+++ ENTRIES SUPPLIED +++

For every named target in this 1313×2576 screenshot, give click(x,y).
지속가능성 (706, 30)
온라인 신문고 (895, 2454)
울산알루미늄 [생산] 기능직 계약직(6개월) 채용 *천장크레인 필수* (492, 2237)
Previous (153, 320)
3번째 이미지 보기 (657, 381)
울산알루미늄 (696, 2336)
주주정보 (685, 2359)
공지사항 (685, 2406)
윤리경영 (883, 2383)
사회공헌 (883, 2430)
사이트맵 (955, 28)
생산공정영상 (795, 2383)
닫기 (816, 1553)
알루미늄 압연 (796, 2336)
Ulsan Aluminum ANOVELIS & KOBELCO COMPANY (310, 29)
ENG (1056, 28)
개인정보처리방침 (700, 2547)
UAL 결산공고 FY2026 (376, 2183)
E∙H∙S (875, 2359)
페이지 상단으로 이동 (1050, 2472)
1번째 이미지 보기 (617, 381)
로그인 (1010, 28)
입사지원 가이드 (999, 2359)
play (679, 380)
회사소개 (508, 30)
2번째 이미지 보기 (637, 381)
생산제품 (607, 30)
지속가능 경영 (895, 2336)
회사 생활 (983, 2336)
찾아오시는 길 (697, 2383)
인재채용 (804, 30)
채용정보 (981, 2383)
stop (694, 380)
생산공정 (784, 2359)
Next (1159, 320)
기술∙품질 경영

+++

§ **WHAT TO WORK ON**
Please repeat the material above, word for word and in full.

§ **WRITTEN RESPONSE**
For every named target in this 1313×2576 screenshot, give click(x,y).
지속가능성 (706, 30)
온라인 신문고 (895, 2454)
울산알루미늄 [생산] 기능직 계약직(6개월) 채용 *천장크레인 필수* (492, 2237)
Previous (153, 320)
3번째 이미지 보기 (657, 381)
울산알루미늄 (696, 2336)
주주정보 (685, 2359)
공지사항 (685, 2406)
윤리경영 (883, 2383)
사회공헌 (883, 2430)
사이트맵 (955, 28)
생산공정영상 (795, 2383)
닫기 (816, 1553)
알루미늄 압연 (796, 2336)
Ulsan Aluminum ANOVELIS & KOBELCO COMPANY (310, 29)
ENG (1056, 28)
개인정보처리방침 (700, 2547)
UAL 결산공고 FY2026 (376, 2183)
E∙H∙S (875, 2359)
페이지 상단으로 이동 (1050, 2472)
1번째 이미지 보기 (617, 381)
로그인 (1010, 28)
입사지원 가이드 (999, 2359)
play (679, 380)
회사소개 (508, 30)
2번째 이미지 보기 (637, 381)
생산제품 (607, 30)
지속가능 경영 (895, 2336)
회사 생활 (983, 2336)
찾아오시는 길 (697, 2383)
인재채용 (804, 30)
채용정보 (981, 2383)
stop (694, 380)
생산공정 (784, 2359)
Next (1159, 320)
기술∙품질 경영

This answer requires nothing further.